Reproduce each record below in full, word for word, without images.
EXTRACTED INFORMATION section start
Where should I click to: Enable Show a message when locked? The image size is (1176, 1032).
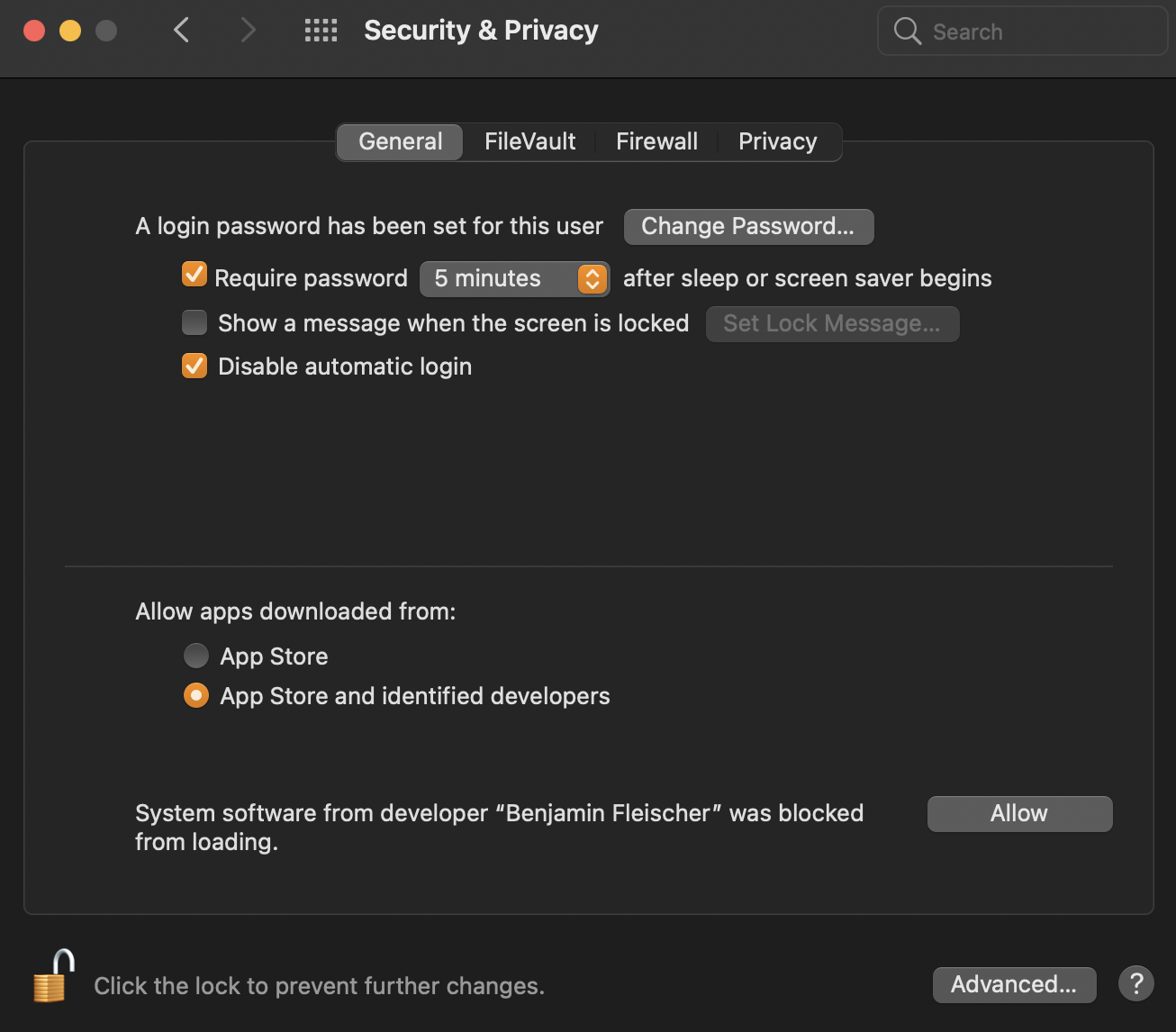[x=194, y=322]
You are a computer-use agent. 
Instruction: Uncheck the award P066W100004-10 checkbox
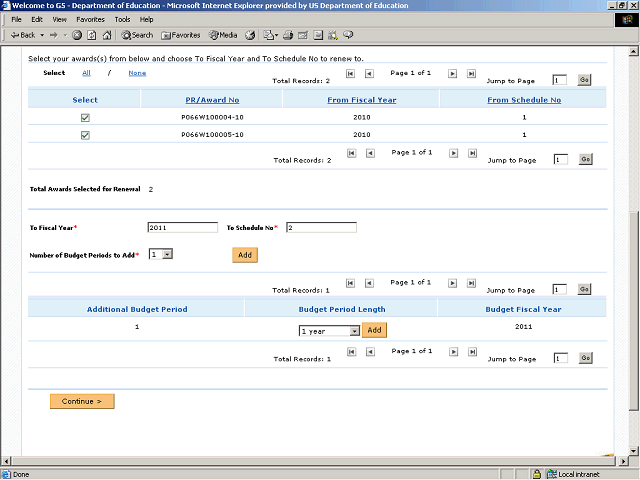85,117
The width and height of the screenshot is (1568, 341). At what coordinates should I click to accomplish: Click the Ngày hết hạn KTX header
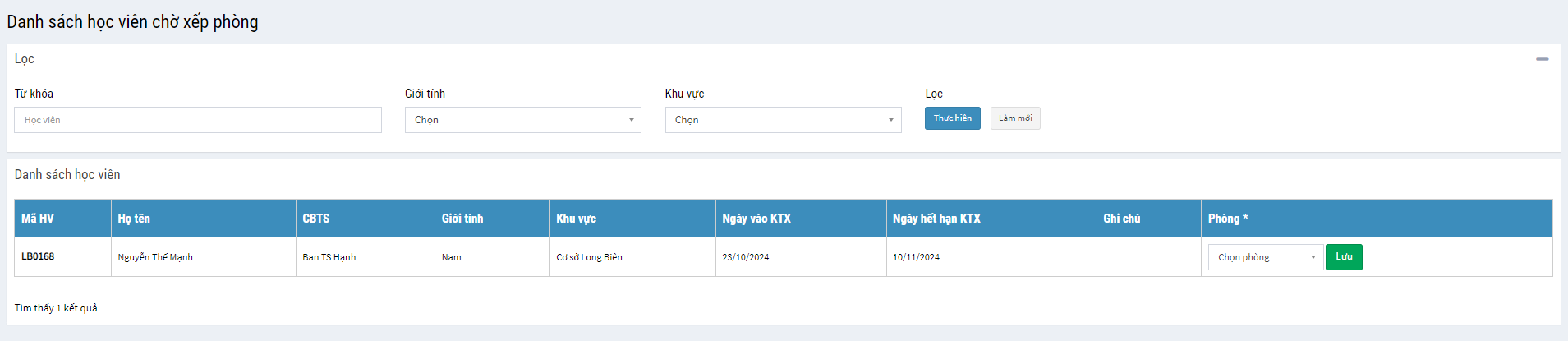click(x=936, y=219)
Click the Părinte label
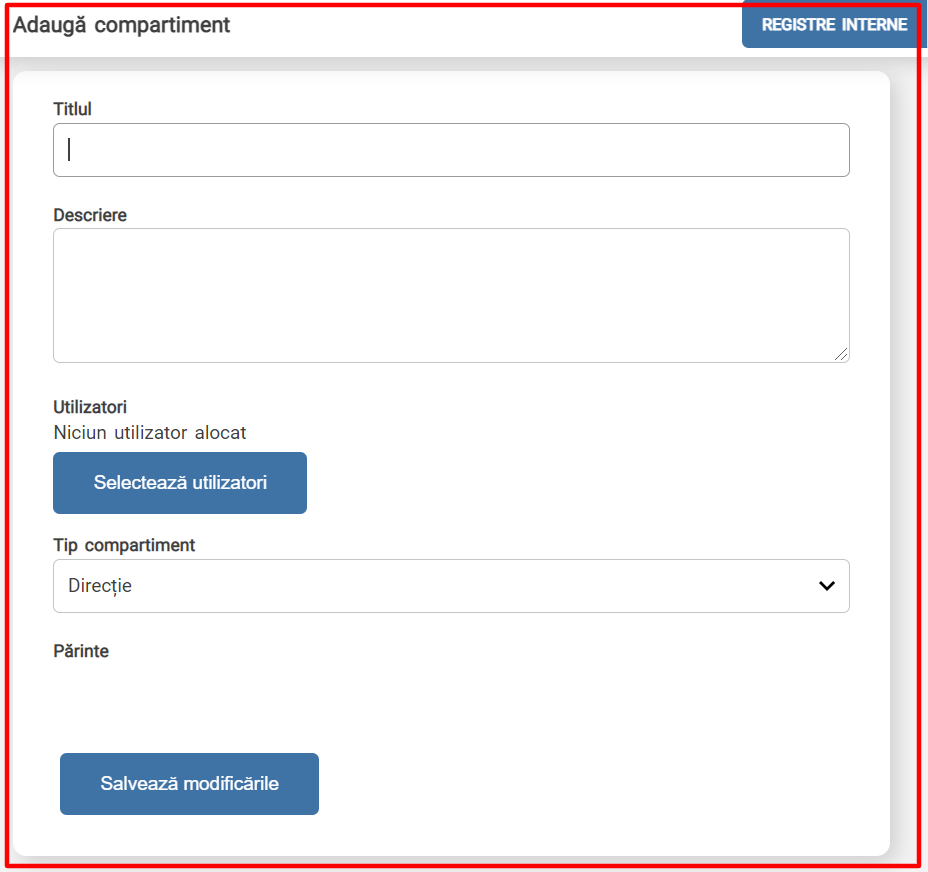 pos(81,651)
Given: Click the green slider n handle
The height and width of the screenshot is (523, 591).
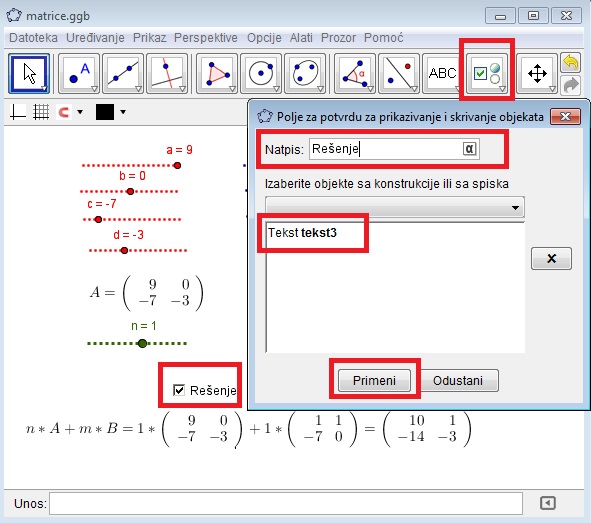Looking at the screenshot, I should [x=142, y=343].
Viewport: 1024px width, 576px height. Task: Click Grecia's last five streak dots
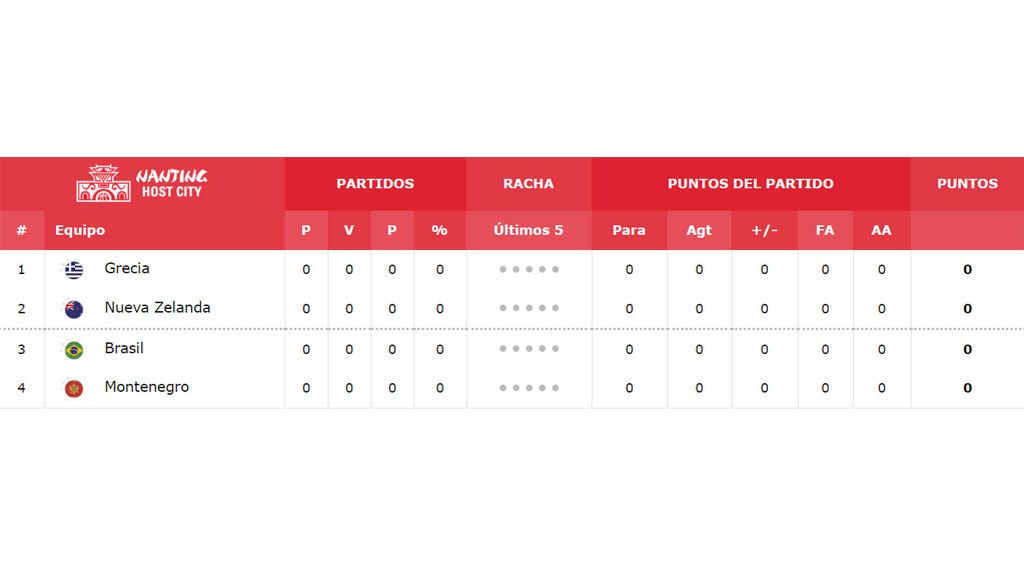529,269
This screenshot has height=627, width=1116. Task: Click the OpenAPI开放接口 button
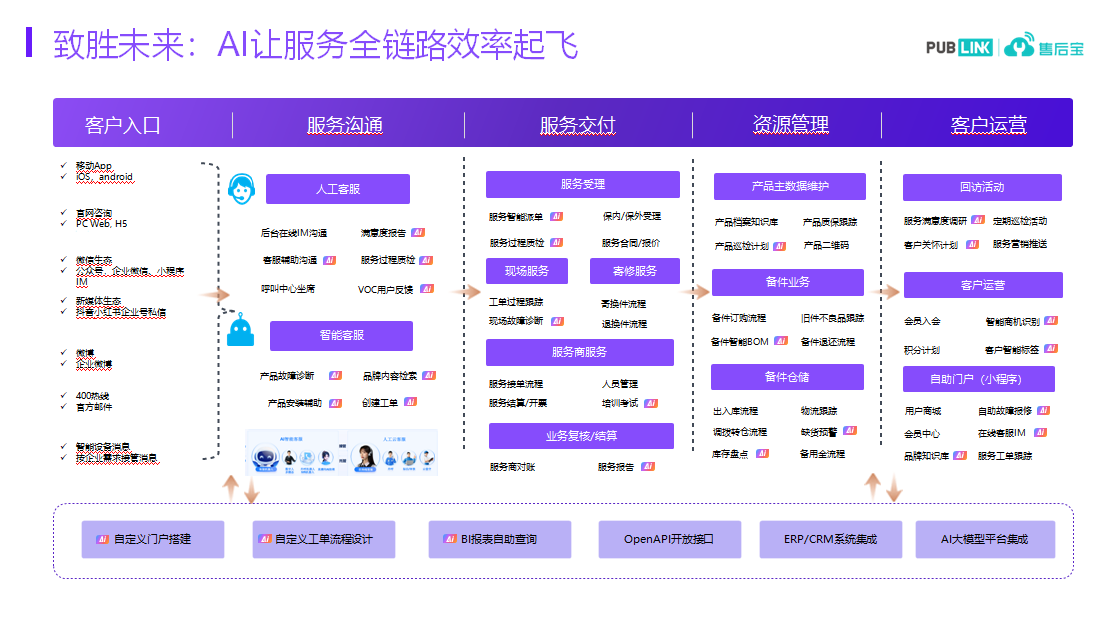point(668,539)
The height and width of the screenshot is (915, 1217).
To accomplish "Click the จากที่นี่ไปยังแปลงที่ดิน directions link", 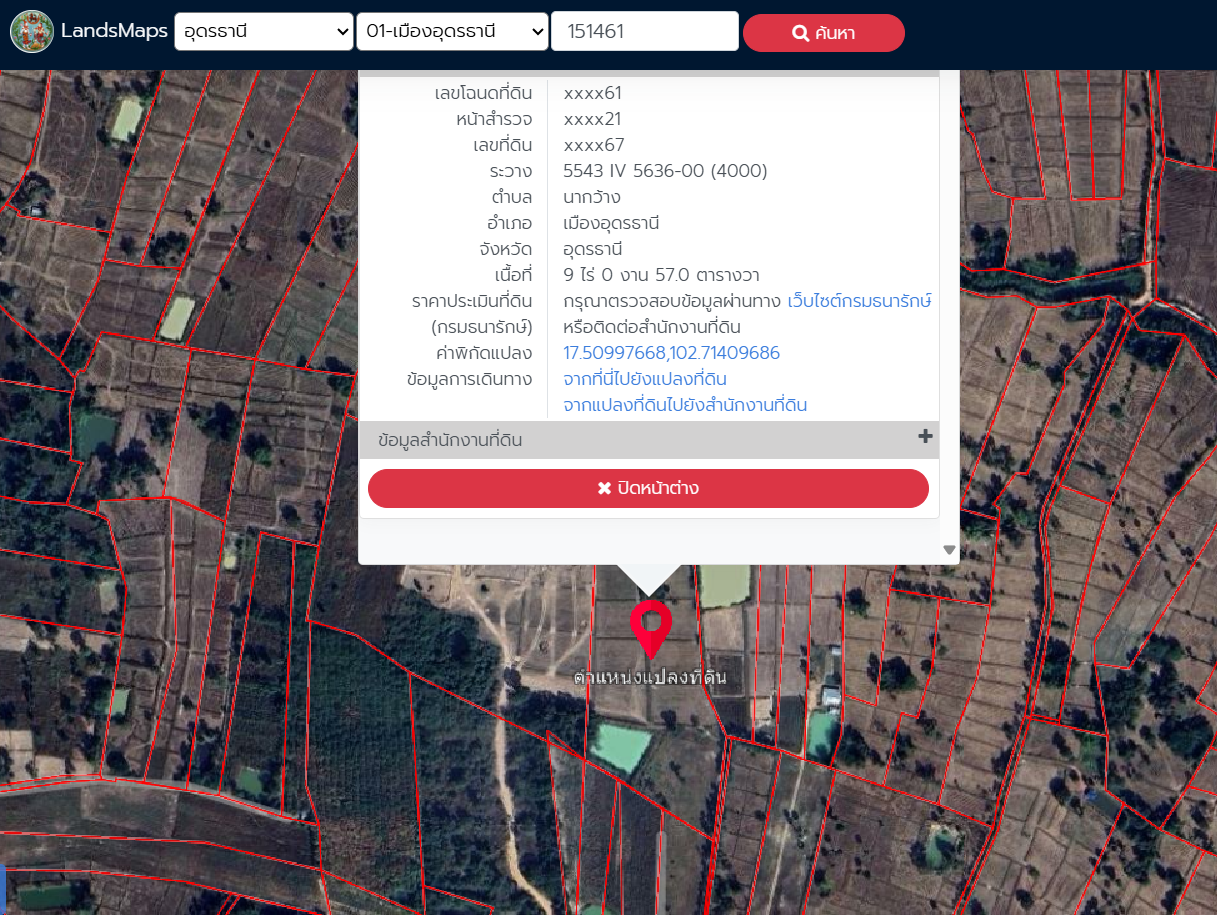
EXTRACTED INFORMATION section end
*RESULT OF THE EXERCISE*
Where should I click to: Enable Show a message when locked? The image size is (1176, 1032).
[x=194, y=322]
You are a computer-use agent. 
Instruction: Uncheck the award P066W100004-10 checkbox
85,117
The width and height of the screenshot is (1568, 341). At what coordinates should I click to accomplish: Click the Ngày hết hạn KTX header
click(x=936, y=219)
Click the Părinte label
 pos(81,651)
Given: Click the green slider n handle
The height and width of the screenshot is (523, 591).
Looking at the screenshot, I should [x=142, y=343].
Viewport: 1024px width, 576px height. Task: Click Grecia's last five streak dots
529,269
This screenshot has height=627, width=1116. Task: Click the OpenAPI开放接口 button
point(668,539)
The height and width of the screenshot is (915, 1217).
To accomplish "Click the จากที่นี่ไปยังแปลงที่ดิน directions link", 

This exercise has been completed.